Die Besucher sollen die mitgebrachten Computer, Haushaltsgeräte oder sogar Fahrräder soweit wie möglich selbst wieder instand setzen. Die Experten helfen dabei und können so ihr Wissen zur Reparatur von Gegenständen weitervermitteln. Ein Repair Café soll nämlich immer auch ein Ort des Austausches sein. Dazu gibt es Kaffee und Kuchen – von motivierten Helfern gebacken. Wer handwerklich eher weniger begabt ist, kann sich auch mit Backen bei einem Repair Café einbringen. Oder, wie Julian Heinze erzählt: „Einige Freiwillige helfen auch beim Rahmenprogramm oder bei Organisatorischem.“
Notwendiges Material
Nicht weit von ihm entfernt steht Charlotte Kieffer aus Consdorf. Über einen Zettel in ihrem Briefkasten wurde sie auf das Repair Café Mëllerdall aufmerksam und ist mit zwei tragbaren Radios sowie einem weißen Bettbezug vorbeigekommen. „Für zwei Kopfkissen habe ich überall nach Überzügen gesucht – aber vom Maß her keine passenden gefunden. Auch nicht im Internet. Die Decke wird nun auseinandergeschnitten, um daraus zwei Kissenbezüge zu machen“, erklärt die 69-Jährige. Sie freut sich darüber, dass die Kissen nun weiter genutzt werden und auch der Bettbezug ein zweites Leben bekommt.

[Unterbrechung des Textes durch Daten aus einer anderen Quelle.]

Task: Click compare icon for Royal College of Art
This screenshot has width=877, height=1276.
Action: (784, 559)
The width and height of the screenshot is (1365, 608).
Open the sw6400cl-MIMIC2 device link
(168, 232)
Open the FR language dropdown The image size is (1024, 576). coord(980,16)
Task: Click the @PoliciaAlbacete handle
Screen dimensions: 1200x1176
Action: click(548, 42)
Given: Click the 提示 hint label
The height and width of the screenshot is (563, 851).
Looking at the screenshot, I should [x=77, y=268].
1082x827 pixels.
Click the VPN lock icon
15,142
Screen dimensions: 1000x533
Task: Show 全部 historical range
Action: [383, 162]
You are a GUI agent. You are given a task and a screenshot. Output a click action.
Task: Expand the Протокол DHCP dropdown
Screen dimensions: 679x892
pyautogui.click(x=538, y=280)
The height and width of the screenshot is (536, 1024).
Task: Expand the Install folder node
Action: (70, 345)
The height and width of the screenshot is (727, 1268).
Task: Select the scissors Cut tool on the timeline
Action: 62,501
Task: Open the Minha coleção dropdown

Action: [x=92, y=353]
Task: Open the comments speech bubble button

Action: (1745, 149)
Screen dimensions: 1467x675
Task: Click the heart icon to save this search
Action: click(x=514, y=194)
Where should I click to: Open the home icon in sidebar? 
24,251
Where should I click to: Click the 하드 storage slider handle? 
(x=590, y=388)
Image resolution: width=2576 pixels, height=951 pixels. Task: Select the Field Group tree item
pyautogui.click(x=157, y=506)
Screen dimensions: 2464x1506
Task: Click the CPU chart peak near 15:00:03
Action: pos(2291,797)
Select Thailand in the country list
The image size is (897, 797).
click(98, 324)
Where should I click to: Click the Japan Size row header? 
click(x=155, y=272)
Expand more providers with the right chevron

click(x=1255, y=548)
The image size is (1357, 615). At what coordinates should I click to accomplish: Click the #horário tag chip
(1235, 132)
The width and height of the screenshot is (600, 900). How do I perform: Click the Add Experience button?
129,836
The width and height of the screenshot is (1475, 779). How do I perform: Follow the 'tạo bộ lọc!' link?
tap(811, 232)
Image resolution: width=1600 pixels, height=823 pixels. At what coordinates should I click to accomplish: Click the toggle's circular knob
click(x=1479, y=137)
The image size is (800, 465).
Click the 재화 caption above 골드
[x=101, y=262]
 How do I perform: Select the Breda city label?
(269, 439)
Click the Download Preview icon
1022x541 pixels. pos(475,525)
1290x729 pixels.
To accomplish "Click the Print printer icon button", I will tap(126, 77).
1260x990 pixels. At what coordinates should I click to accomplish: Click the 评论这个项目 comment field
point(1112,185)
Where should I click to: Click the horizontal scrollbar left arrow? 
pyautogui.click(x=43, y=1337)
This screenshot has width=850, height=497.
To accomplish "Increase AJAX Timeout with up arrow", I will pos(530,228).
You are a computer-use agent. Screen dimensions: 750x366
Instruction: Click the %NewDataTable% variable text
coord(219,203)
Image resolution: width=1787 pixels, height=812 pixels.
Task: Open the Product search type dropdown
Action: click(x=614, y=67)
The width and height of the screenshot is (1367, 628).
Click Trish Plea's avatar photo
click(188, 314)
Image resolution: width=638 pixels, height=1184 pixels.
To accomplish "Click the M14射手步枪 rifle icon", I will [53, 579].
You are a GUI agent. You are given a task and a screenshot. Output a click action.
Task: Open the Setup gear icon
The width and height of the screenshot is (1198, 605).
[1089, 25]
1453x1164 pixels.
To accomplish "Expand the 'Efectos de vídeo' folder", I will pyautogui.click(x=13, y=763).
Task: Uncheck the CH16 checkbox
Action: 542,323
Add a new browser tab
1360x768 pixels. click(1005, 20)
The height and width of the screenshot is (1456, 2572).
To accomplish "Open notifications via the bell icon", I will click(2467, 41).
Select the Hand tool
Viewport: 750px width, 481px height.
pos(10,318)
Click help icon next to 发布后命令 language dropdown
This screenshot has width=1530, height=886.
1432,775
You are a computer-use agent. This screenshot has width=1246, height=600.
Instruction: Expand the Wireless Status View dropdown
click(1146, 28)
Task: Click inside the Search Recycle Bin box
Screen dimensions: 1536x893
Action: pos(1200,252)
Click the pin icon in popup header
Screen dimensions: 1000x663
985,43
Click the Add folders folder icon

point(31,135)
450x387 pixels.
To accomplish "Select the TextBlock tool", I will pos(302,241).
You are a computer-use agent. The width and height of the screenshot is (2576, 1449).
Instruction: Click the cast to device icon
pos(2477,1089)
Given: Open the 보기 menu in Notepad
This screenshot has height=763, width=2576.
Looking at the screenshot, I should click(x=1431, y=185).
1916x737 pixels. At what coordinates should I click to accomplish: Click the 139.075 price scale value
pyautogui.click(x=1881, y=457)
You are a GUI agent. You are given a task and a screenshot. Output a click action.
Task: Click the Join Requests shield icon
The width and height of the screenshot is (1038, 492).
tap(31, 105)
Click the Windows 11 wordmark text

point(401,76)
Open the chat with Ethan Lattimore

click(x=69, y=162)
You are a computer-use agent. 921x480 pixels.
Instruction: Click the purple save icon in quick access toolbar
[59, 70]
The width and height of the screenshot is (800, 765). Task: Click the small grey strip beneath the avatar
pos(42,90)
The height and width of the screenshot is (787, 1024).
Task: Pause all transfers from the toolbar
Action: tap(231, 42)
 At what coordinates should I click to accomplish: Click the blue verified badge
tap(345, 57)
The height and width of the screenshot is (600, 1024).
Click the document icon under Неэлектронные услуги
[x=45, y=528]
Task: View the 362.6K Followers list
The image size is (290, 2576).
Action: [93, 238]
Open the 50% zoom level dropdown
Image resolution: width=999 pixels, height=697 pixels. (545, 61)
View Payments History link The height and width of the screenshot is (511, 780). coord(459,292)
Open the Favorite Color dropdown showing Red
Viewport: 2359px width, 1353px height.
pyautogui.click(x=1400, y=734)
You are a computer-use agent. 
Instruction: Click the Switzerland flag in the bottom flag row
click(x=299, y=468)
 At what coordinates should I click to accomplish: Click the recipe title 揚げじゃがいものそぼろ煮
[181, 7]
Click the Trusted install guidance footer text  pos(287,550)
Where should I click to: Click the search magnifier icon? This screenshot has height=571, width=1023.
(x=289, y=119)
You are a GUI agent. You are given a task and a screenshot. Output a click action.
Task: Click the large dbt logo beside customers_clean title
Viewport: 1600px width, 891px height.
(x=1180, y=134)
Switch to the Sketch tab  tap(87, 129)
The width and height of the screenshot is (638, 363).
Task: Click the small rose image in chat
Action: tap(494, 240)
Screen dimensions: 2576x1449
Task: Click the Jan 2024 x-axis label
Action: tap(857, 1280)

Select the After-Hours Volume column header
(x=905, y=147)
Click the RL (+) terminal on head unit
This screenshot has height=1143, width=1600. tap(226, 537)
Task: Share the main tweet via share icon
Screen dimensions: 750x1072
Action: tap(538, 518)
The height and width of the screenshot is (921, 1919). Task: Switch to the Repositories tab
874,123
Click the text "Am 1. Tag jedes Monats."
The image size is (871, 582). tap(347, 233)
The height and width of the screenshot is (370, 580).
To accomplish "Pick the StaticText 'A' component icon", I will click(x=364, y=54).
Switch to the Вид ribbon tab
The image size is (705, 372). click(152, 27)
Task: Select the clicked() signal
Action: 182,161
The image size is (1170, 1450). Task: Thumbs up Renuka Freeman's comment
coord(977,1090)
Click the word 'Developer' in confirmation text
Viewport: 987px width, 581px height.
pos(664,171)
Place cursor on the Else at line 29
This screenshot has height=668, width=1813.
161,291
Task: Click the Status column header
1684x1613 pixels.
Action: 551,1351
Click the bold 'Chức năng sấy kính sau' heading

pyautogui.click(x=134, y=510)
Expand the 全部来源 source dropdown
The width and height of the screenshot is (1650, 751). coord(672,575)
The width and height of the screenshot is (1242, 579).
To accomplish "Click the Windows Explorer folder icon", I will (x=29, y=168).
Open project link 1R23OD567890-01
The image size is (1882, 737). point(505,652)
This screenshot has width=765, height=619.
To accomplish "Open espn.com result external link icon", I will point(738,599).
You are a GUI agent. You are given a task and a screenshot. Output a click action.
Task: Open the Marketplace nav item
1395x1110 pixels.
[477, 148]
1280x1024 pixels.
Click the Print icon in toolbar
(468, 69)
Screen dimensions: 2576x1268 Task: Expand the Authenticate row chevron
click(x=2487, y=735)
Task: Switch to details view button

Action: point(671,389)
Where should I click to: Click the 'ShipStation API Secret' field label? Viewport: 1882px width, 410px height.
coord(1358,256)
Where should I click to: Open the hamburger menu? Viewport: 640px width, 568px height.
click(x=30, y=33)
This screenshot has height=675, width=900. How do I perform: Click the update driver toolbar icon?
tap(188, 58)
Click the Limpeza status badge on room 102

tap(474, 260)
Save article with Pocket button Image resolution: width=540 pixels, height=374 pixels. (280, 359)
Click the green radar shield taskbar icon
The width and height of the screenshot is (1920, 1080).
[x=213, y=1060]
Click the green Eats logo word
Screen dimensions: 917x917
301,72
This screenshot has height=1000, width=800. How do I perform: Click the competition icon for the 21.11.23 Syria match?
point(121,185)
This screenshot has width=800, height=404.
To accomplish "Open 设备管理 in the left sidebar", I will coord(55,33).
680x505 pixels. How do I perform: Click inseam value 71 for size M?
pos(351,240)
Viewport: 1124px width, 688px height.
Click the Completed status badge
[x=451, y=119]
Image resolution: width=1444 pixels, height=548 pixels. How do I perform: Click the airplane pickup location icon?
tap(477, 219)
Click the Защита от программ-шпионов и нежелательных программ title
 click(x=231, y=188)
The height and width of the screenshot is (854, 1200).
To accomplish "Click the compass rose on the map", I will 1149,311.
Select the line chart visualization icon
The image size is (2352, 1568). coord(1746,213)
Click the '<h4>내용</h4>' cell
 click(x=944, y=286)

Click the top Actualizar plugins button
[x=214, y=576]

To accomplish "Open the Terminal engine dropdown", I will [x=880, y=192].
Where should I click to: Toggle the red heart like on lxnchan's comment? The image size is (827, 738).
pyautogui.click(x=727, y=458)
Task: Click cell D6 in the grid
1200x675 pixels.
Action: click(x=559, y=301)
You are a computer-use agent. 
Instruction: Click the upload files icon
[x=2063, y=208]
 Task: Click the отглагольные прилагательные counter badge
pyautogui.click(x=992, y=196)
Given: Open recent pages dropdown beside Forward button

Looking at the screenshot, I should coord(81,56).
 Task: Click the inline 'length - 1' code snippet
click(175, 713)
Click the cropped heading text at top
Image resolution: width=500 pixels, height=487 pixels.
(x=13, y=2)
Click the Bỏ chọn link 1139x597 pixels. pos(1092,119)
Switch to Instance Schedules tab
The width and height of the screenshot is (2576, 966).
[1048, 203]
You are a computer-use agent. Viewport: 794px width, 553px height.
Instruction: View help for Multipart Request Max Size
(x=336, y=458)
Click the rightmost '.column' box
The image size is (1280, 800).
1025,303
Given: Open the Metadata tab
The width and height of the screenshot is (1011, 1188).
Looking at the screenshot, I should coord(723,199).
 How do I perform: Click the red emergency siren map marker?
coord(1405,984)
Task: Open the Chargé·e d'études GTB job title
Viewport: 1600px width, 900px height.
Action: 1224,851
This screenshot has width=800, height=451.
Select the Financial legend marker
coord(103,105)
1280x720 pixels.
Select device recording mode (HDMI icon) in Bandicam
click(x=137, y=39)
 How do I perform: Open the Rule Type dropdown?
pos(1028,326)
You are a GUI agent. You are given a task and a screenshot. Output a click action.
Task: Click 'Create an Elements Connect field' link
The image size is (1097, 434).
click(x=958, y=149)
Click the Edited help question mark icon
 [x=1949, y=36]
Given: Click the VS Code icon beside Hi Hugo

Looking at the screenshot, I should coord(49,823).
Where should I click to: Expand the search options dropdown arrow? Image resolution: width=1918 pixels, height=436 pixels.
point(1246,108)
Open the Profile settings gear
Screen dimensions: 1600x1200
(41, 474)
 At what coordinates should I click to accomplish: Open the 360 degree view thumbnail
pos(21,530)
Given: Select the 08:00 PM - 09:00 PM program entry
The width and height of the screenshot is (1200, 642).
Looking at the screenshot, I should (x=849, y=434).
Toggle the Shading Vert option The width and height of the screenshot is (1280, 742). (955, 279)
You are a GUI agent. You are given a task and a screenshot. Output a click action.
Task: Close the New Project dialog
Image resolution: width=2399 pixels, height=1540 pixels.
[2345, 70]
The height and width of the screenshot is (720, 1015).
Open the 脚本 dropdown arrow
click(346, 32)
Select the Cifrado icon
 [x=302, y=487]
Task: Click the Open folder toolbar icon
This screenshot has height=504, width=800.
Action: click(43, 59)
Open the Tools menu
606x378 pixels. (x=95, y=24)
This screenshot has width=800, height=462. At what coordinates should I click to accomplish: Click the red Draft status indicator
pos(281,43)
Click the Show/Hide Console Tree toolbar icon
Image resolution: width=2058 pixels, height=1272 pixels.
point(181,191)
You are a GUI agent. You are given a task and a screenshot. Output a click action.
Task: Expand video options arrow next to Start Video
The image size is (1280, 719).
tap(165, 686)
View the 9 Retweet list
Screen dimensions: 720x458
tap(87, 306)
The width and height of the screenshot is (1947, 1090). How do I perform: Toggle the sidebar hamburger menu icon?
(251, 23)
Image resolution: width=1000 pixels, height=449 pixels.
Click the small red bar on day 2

Dazu schneidet Karin Antierens die Bettdecke in zwei Teile und nimmt mit Stecknadeln die Maße. Dabei erzählt die 54-Jährige aus Echternach: „Dahinten steht meine Nähmaschine, damit werde ich daraus dann Bezüge nähen.“ Karin Antierens arbeitet im Bereich der Buchhaltung, trifft sich seit fünf Jahren allerdings einmal pro Woche mit einer Freundin, um gemeinsam zu nähen. Sie ist zum ersten Mal bei einem Repair Café dabei. „Einerseits aus ökologischen Gründen, anderseits aber auch, um Luxemburgisch zu lernen“, erklärt die Hobbyschneiderin lächelnd auf Französisch. Immer wieder wechselt sie aber auch ins Luxemburgische.
„Ich werfe Dinge nicht gerne weg, es gibt ohnehin schon soviel Verschwendung“, stellt dann noch Charlotte Kieffer fest. Deshalb ist sie zur Veranstaltung ins Mehrzweckzentrum gekommen, und: „Ich kann zwar nähen, besitze aber selbst keine Nähmaschine.“ Dann geht sie zu einem anderen Tüftler, der an einem alten Radio die Antenne abgeschraubt hat, um diese nun an einem zweiten, von Charlotte Kieffer mitgebrachten Rundfunkgerät zu befestigen.
Zufriedene Besucher
Aus einer anderen Ecke des Raums kommt einem die zufrieden wirkende Annick Feipel mit ihrem Haartrockner in der Hand entgegen. Dem Reparateur Oli Kerchen ist es nach etwa 15 Minuten gelungen, das lose Teil im Inneren des Föhns mit zwei Drähten zu befestigen. „Mit Kleber hat das nicht geklappt, der schmilzt ja bei der Hitze. So dürfte alles halten – bis der Haartrockner das nächste Mal runterfällt“, erklärt der freiwillige Helfer lachend. Annick Feipel freut sich darüber, das Gerät, das immerhin schon zehn Jahre auf dem Buckel hat, weiter nutzen zu können: „Solange der Föhn funktioniert. Man muss ja nicht immer alles neu kaufen.“
Das nächste Repair Café im Großherzogtum findet übrigens am 12. März von 9 bis 13 Uhr auf dem lokalen Markt in Schüttringen statt. Mehr Informationen dazu und zu kommenden Daten gibt es auf der Webseite repaircafe.lu, per E-Mail an repaircafe@cell.lu und unter der Telefonnummer 621 746 671. Auf diesen Wegen können sich auch Menschen melden, die in ihrer Freizeit bei einem Repair Café helfen wollen. Auch in Consdorf soll die Veranstaltung künftig wiederholt werden.